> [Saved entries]

········

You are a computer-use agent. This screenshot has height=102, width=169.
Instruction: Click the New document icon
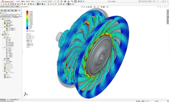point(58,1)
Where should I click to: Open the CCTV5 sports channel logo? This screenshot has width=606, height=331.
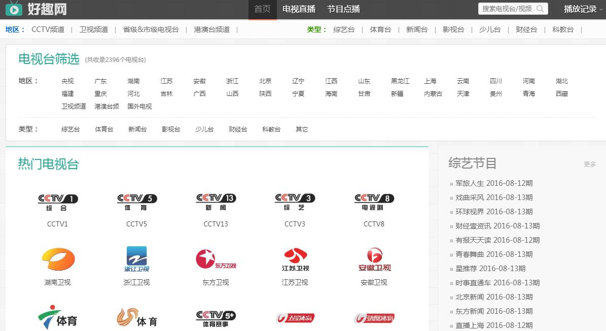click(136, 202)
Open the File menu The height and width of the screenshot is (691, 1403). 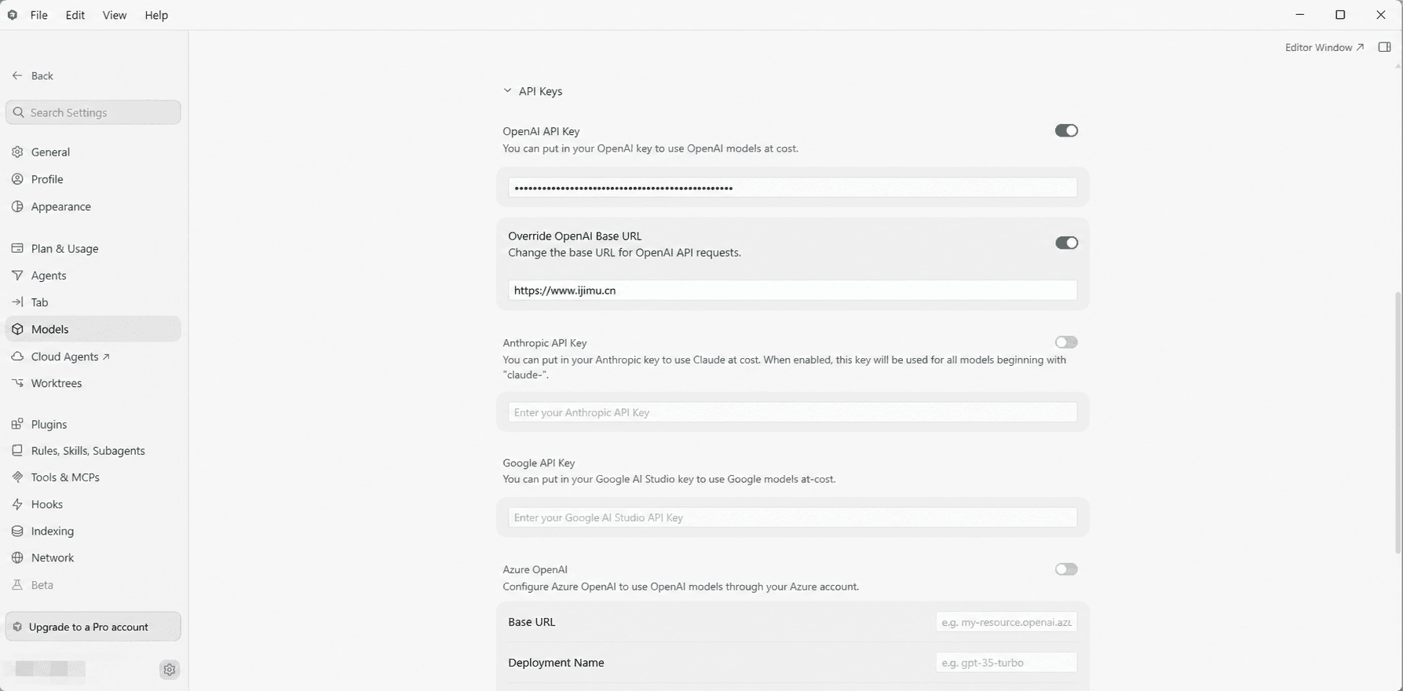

········

From the line containing "Where should I" down to the final line of the records above, restate every line word for word, add nothing, and skip the pictures.

> [Response box]
Where should I click to: Open the CCTV5 sports channel logo? This screenshot has width=606, height=331.
click(136, 202)
Open the File menu The height and width of the screenshot is (691, 1403). 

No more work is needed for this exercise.